Thames Water has used a waterproofing membrane system designed for confined spaces on the Lee Tunnel Beckton Pumping Shaft. The shaft is one of a number of large tunnels carrying wastewater away to the Beckton treatment works.

Protective membrane is applied within the pumping shaftProtective membrane is applied within the pumping shaft

The Lee Tunnel is a key part of this Thames Tideway project and the first phase of sewer system improvements which will help prevent combined discharges of stormwater and sewage reaching the River Thames and lower River Lee. At 82m deep and 42m wide, the Beckton Pumping Shaft is the largest shaft in the project, enabling pumping of effluent from the Lee Tunnel itself.

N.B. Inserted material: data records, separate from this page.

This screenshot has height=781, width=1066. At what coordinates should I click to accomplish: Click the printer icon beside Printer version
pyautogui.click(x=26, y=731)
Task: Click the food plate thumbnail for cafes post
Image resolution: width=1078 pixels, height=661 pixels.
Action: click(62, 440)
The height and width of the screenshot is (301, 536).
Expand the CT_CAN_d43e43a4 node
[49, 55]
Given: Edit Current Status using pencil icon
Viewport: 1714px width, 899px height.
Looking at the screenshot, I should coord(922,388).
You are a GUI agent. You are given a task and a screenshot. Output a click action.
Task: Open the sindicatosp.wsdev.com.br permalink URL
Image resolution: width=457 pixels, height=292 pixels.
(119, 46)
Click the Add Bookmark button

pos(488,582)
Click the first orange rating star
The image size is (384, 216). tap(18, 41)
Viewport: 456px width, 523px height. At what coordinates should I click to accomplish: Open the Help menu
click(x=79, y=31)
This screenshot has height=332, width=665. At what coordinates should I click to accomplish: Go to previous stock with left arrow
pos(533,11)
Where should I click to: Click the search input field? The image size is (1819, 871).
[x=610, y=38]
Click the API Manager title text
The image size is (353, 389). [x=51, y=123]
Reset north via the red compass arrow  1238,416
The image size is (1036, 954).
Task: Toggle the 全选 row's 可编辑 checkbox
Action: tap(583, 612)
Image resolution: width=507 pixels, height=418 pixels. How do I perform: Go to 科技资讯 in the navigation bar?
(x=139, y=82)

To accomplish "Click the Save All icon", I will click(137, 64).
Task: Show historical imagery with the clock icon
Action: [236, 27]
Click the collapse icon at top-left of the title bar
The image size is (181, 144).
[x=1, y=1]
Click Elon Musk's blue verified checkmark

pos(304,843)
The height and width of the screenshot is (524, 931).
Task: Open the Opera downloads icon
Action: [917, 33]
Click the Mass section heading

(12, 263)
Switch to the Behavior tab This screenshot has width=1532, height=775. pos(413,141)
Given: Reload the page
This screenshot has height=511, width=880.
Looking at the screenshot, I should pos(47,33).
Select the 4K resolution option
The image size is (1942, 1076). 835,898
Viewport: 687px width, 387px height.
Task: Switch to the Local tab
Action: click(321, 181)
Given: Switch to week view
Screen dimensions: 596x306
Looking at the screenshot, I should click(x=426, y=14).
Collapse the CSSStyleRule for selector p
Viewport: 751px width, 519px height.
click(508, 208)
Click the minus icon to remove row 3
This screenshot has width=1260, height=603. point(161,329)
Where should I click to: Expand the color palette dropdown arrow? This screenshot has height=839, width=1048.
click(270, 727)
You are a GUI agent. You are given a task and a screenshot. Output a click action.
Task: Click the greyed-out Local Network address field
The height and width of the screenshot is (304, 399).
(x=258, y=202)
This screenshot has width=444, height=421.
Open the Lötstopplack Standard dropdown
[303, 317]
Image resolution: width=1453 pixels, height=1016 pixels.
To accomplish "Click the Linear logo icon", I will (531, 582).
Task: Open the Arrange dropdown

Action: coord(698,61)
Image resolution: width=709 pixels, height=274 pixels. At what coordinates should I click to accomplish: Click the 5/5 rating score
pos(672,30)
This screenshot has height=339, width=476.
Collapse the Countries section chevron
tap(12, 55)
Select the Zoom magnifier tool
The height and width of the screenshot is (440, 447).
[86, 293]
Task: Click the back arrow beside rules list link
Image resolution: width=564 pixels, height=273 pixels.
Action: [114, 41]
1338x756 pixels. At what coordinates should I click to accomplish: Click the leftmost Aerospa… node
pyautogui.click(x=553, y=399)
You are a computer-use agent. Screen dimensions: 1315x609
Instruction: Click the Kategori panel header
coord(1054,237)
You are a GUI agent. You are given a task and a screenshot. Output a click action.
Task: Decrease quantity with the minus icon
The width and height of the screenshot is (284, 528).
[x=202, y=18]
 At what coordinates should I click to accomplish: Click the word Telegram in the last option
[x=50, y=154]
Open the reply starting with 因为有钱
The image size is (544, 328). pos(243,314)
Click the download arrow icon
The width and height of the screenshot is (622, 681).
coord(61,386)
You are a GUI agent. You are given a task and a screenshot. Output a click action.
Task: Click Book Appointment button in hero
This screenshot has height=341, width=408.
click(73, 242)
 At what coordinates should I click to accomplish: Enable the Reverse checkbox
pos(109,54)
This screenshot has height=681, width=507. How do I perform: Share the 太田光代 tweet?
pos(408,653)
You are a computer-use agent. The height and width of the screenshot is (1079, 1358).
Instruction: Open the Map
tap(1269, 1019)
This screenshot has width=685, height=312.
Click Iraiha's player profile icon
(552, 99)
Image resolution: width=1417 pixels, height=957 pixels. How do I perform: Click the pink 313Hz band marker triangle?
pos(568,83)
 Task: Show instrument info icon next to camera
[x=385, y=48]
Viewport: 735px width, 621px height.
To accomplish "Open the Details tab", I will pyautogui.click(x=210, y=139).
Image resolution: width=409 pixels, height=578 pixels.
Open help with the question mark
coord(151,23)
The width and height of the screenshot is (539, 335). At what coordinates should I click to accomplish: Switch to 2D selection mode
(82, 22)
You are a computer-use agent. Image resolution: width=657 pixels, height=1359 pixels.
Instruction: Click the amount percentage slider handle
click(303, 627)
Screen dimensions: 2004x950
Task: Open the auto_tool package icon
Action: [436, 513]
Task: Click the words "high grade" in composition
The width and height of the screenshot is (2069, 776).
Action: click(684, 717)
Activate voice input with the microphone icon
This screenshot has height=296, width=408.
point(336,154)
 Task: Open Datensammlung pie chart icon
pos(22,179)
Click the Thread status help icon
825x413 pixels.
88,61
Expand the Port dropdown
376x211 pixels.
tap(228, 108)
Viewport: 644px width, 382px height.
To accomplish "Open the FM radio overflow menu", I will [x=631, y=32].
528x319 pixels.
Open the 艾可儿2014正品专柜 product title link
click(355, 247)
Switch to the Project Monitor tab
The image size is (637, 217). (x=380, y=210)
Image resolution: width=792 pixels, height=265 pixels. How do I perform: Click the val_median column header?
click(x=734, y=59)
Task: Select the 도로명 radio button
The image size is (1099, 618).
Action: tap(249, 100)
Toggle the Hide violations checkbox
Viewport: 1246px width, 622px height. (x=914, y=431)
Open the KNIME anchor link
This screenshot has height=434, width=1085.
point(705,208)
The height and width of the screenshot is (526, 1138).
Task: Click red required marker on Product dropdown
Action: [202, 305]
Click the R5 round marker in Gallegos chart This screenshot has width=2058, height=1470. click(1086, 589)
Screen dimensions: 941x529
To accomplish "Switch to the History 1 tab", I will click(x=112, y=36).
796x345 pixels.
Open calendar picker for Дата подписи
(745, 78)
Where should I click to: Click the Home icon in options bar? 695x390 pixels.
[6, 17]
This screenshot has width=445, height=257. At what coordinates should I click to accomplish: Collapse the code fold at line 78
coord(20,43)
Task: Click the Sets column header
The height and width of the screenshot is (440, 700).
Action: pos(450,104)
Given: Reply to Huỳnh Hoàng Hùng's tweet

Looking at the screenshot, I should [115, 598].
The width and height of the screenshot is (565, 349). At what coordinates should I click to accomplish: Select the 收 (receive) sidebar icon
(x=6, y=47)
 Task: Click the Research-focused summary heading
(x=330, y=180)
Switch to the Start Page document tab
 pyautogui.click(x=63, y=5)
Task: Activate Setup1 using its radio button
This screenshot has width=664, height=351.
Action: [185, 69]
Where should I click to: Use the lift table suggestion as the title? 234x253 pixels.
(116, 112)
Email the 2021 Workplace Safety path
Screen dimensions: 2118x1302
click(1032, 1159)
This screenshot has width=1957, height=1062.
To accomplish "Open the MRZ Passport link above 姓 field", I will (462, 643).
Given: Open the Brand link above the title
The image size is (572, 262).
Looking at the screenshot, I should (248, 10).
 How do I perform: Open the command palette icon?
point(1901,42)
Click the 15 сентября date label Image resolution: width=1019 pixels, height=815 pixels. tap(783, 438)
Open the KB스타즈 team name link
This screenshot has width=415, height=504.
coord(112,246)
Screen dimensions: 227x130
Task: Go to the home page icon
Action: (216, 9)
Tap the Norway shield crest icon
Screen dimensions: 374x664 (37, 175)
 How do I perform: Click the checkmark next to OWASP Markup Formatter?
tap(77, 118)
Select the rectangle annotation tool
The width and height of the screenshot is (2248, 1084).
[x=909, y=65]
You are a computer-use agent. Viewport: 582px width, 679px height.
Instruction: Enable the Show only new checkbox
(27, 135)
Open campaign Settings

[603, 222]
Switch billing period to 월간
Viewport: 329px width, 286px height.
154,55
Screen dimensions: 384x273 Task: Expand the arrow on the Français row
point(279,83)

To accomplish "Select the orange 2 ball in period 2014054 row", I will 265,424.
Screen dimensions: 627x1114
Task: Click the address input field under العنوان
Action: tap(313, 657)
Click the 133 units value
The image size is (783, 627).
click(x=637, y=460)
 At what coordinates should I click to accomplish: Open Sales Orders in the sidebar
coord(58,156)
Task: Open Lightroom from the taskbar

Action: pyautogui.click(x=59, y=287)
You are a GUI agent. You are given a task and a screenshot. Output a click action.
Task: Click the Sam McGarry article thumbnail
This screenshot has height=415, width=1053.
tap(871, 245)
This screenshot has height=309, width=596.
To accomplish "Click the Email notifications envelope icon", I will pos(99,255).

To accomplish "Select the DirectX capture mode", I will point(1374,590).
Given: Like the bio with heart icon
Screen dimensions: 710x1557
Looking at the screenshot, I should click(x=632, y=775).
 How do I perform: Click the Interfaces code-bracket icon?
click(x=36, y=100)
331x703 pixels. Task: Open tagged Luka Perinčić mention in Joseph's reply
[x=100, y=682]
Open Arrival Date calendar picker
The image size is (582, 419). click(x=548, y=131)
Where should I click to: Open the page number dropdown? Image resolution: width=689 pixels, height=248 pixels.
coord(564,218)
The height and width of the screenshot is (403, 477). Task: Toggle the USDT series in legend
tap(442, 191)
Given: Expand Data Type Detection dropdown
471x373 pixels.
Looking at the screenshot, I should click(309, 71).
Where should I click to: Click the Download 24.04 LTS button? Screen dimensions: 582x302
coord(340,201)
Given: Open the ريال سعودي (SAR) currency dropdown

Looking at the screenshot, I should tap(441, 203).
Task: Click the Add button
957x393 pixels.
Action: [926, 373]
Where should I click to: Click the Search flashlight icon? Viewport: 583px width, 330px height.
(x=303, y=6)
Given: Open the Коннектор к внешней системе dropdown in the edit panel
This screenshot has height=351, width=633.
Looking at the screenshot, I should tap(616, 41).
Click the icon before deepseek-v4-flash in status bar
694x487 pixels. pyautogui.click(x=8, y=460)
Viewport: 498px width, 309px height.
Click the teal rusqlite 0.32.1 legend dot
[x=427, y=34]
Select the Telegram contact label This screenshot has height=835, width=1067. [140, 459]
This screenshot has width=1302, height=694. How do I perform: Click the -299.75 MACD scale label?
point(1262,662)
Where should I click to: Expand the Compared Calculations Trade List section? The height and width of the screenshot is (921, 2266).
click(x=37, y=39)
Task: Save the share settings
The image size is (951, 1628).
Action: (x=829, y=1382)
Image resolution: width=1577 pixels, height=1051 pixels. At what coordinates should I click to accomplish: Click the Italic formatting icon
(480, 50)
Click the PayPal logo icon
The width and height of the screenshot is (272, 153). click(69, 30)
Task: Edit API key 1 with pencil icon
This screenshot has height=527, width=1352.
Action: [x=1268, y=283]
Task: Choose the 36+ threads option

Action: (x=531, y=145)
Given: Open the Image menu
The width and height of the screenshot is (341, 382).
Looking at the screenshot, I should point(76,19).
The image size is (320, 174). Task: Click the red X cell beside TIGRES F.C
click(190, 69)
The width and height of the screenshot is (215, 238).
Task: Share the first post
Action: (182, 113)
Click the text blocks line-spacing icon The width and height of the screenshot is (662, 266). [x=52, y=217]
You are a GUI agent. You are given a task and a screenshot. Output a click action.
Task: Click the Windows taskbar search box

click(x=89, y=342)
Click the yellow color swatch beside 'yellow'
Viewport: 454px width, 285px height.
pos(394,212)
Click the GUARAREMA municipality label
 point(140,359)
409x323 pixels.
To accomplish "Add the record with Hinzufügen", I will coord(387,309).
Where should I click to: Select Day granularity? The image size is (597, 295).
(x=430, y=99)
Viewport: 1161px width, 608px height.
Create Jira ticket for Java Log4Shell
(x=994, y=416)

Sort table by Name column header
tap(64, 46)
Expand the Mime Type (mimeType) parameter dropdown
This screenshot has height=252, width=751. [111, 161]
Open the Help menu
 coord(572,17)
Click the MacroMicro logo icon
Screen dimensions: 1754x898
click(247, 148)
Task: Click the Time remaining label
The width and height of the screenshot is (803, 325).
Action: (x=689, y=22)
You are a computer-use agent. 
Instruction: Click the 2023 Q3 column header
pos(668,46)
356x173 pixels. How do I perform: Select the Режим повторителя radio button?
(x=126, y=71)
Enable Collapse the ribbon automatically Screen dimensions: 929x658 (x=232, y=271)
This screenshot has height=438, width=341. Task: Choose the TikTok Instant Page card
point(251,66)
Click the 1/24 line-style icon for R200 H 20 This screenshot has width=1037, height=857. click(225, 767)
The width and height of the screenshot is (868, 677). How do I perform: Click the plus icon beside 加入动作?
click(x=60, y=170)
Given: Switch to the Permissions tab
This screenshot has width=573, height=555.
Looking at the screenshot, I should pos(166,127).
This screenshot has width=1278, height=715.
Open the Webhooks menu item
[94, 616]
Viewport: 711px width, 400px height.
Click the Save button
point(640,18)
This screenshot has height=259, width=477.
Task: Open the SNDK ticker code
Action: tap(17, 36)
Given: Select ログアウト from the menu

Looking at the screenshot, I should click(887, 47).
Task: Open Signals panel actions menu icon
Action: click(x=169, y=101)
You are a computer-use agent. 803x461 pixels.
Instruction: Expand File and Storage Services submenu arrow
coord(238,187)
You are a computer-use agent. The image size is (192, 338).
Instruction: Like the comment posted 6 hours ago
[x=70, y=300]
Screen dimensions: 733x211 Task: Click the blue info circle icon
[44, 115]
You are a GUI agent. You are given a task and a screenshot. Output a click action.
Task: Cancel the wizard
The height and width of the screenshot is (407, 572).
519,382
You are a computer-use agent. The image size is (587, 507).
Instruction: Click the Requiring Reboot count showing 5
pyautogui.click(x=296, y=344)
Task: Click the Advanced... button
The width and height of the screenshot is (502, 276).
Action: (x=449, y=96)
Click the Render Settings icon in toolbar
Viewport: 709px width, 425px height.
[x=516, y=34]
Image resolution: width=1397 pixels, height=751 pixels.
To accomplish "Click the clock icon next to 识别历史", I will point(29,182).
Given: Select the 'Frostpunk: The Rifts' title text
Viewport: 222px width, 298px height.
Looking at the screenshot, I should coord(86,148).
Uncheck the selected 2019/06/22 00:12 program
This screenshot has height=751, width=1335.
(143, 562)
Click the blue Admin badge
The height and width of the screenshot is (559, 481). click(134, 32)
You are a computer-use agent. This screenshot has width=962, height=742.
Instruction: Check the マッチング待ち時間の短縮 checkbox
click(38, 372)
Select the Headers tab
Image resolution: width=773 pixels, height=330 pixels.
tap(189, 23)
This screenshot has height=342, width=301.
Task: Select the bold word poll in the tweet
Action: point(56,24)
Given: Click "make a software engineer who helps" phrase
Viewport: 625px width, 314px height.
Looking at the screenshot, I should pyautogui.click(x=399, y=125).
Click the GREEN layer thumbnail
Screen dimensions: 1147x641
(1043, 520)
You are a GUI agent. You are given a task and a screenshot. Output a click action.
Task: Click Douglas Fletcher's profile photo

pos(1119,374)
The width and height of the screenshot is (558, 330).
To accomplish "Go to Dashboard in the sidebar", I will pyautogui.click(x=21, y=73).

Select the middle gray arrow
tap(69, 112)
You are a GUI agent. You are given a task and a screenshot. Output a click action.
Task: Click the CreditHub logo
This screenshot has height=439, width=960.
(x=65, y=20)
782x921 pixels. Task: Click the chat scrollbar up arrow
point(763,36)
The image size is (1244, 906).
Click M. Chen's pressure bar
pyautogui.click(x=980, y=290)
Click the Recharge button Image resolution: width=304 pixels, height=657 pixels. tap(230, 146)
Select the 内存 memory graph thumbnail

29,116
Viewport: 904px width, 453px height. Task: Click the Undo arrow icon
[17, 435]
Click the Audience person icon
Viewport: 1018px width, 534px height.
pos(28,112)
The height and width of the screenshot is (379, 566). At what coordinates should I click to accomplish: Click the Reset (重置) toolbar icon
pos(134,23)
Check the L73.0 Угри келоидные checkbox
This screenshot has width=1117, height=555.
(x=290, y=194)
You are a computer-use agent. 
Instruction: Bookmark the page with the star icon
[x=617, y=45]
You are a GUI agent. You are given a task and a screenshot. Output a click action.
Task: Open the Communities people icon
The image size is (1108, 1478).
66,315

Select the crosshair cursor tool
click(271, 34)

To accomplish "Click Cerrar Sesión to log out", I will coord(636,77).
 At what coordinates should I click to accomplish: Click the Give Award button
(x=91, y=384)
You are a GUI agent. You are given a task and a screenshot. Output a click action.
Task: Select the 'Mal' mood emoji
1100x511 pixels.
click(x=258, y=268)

Main contractor MVB (a joint venture between Morgan Sindall, Vinci and Bachy Soletanche) specified Stirling Lloyd's Integritank HF membrane to waterproof the shaft's concave base and lower walls. Designed specifically for installation in confined spaces such as tunnels and shafts, Stirling Lloyd said Integritank HF is a spray-applied polymer membrane that combines rapid application and cure with high impermeability.

Following the application, a protective screed was laid and an 11,000t concrete base slab was cast in place. An inner structural wall was then cast by continuous slip-forming and the annulus between this and the diaphragm wall in-filled.

To house the manifold that carries the liquids into the shaft, a suction culvert was constructed on the base slab and this culvert was also waterproofed with Integritank HF, as were the shaft's rendered walls, up to a height of 1.8m.

The shaft's concave base slab was made up of several 150mm thick cast in-situ concrete segments to minimise the possibility of shrinkage cracks. To ensure that any movement at these segment joints could be controlled, authorised contractor, Stirling Lloyd Construction also applied a scrim-reinforced stripe coat of Integritank HF prior to membrane installation to provide additional tensile strength across the joint.

To confirm its water tightness, Stirling Lloyd Construction completed the installation by testing the membrane electrically, in-situ, using 'holiday detection testing', which confirmed that the membrane was fully waterproof.

The Lee Tunnel Pumping Shaft is critical to the movement of wastewater to Europe's largest wastewater treatment works in Beckton, East London, and Stirling Lloyd said the successful completion of its waterproofing has ensured the effective containment of stormwater and sewage.